As discussed above, the Jefferson County Commission voted to amend the
Ordinance at its meeting on March 23, 2005. The minutes from that meeting indicate that
the following occurred:
Paul Raco appeared before the Commission to discuss the
Zoning Ordinance Amendments. After discussion, amended
motion by Morgan, second by Tabb to approve the March 17th 2005 draft of the Zoning Ordinance Amendments as presented
with an effective date of April 8, 2005 with the changes asked
by Commissioner Tabb to include the following: Motion carried.
Take out secondary
Take out substantial way
Motion by Tabb, second by Manuel, for administrative
purposes to recognize that all applications in the Office of
Planning Zoning and Engineering received on and before the
closing business of April 8, 2005, which address all the
necessary 23 questions on the application be grandfathered in,
and that applications received after April 8, 2005 comply with
the new amendments.
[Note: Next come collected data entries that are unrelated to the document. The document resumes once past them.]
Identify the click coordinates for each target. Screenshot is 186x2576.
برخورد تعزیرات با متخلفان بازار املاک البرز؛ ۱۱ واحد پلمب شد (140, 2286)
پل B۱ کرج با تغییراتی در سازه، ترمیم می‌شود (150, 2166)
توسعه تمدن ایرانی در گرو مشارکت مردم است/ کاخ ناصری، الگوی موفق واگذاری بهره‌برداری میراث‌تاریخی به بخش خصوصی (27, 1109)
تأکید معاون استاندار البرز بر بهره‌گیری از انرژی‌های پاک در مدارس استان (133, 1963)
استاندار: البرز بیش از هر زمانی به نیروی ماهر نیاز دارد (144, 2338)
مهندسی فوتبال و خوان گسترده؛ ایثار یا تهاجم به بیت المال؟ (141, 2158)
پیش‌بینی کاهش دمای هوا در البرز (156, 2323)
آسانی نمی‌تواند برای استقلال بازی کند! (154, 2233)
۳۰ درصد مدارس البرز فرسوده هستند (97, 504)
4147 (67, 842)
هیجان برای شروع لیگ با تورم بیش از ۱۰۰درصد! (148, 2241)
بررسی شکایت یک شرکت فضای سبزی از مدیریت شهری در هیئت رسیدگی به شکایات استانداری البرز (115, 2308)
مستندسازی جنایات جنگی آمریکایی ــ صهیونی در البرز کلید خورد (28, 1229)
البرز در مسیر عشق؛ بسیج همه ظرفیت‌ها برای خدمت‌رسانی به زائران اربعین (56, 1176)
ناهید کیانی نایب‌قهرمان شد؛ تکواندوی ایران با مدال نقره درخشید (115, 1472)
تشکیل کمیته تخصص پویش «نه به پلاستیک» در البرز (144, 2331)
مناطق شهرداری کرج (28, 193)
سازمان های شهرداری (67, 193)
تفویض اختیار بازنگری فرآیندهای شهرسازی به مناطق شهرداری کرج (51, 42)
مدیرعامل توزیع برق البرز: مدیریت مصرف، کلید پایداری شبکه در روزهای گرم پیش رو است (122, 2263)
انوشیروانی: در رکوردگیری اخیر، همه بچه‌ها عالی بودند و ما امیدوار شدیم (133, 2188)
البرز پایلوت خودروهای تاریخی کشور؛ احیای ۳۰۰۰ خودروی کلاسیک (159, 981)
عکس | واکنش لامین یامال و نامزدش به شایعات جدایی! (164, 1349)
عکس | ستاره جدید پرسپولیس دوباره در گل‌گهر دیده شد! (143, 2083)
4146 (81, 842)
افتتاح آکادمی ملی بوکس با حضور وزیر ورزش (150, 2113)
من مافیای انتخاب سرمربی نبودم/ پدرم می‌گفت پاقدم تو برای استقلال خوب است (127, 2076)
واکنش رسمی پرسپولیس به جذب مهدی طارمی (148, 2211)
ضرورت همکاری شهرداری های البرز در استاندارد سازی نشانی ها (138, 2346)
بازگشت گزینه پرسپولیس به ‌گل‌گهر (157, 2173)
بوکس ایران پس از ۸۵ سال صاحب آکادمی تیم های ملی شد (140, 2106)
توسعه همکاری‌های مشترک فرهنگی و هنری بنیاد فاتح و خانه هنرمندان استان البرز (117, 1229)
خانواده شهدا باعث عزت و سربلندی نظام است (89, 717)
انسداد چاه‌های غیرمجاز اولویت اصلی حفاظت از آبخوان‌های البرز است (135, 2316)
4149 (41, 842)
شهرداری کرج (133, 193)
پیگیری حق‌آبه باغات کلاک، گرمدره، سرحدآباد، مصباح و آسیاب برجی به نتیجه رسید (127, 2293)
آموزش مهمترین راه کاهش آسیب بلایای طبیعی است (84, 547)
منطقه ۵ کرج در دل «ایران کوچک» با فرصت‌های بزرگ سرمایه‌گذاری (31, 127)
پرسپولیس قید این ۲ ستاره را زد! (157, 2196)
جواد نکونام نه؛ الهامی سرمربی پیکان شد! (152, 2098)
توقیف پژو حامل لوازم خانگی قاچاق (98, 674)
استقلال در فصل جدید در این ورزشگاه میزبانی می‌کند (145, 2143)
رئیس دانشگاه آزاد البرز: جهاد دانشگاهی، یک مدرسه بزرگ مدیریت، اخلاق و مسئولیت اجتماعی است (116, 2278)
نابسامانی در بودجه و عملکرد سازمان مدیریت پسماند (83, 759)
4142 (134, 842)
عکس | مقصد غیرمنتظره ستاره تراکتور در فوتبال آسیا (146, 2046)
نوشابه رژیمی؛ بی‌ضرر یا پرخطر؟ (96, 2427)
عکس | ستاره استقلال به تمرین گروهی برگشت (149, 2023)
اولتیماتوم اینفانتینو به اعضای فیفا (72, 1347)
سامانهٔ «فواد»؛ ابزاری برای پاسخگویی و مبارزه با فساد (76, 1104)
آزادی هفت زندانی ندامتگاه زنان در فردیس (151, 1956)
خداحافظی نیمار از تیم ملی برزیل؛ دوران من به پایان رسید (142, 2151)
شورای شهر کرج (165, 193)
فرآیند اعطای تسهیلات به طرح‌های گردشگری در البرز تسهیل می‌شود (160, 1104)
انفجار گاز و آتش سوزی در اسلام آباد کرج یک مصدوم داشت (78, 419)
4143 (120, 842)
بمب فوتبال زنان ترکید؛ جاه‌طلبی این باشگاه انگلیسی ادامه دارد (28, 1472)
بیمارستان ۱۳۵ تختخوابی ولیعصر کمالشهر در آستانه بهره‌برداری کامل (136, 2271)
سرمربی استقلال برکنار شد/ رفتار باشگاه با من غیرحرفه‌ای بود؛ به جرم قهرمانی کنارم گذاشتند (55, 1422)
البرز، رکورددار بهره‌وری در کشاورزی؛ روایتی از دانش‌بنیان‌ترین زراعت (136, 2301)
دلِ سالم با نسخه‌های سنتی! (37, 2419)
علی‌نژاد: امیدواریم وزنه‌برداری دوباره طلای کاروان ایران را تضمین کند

Motion carried.
It is clear from these minutes that the Jefferson County Commission intended for the
amendments to the Ordinance to take effect on April 8, 2005, and that any permit application
completed prior to that date would be considered under the provisions of the former
Ordinance. Because FAF requested a permit on June 23, 2004, and completed the necessary
documentation prior to April 8, 2005, we find that the former Ordinance was applicable.
The BZA simply had no authority to apply the amended Ordinance to FAF's
application for a permit. Long ago, this Court observed that a zoning appeals board is
simply 'an administrative agency, acting in a quasi-judicial capacity.' Wolfe v. Forbes, 159
W.Va. 34, 45, 217 S.E.2d 899, 906 (1975) (citation omitted). We explained that, A board
of zoning appeals is not a law-making body and, consequently, has no power to amend the
zoning ordinance under which it functions. Id. Likewise, a board of zoning appeals does
not have the power to determine the effective date of an amendment to a zoning ordinance.
That power belongs to the law-making body which in this instance is the Jefferson County
Commission.
This Court has recognized that, The rules for construing statutes also apply
to the interpretation of municipal ordinances. Syllabus Point 1, in part, Town of Burnsville
v. Kwik-Pik, Inc., 185 W.Va. 696, 408 S.E.2d 646 (1991). Also, this Court has long held
that, A statute is presumed to operate prospectively unless the intent that it shall operate
retroactively is clearly expressed by its terms or is necessarily implied from the language of
the statute. Syllabus Point 3, Shanholtz v. Monongahela Power Co., 165 W.Va. 305, 270
S.E.2d 178 (1980). See also Public Citizen, Inc. v. First Nat. Bank in Fairmont, 198 W.Va.
329, 335, 480 S.E.2d 538, 544 (1996) (a deeply rooted principle in our jurisprudence is that
absent some clear signal from the Legislature, a statute will not apply retroactively). Based
on the meeting minutes, it is clear that the Jefferson County Commission intended that the
Ordinance as amended on April 8, 2005, be applied prospectively. Consequently, those
amendments were not applicable to FAF's application for a permit.
We reject the BZA's assertion that applications pending when the amended
Ordinance took effect were only grandfathered with respect to the LESA score
requirements. This argument is not supported by the meeting minutes of the Jefferson
County Commission or any provision in either the former or amended Ordinance. In sum,
we find that the Ordinance as amended on April 8, 2005, should not have been applied to the
request for a permit submitted by FAF on June 23, 2004. Because the former Ordinance was
applicable, the BZA did not have the authority to decide whether to issue or deny the permit.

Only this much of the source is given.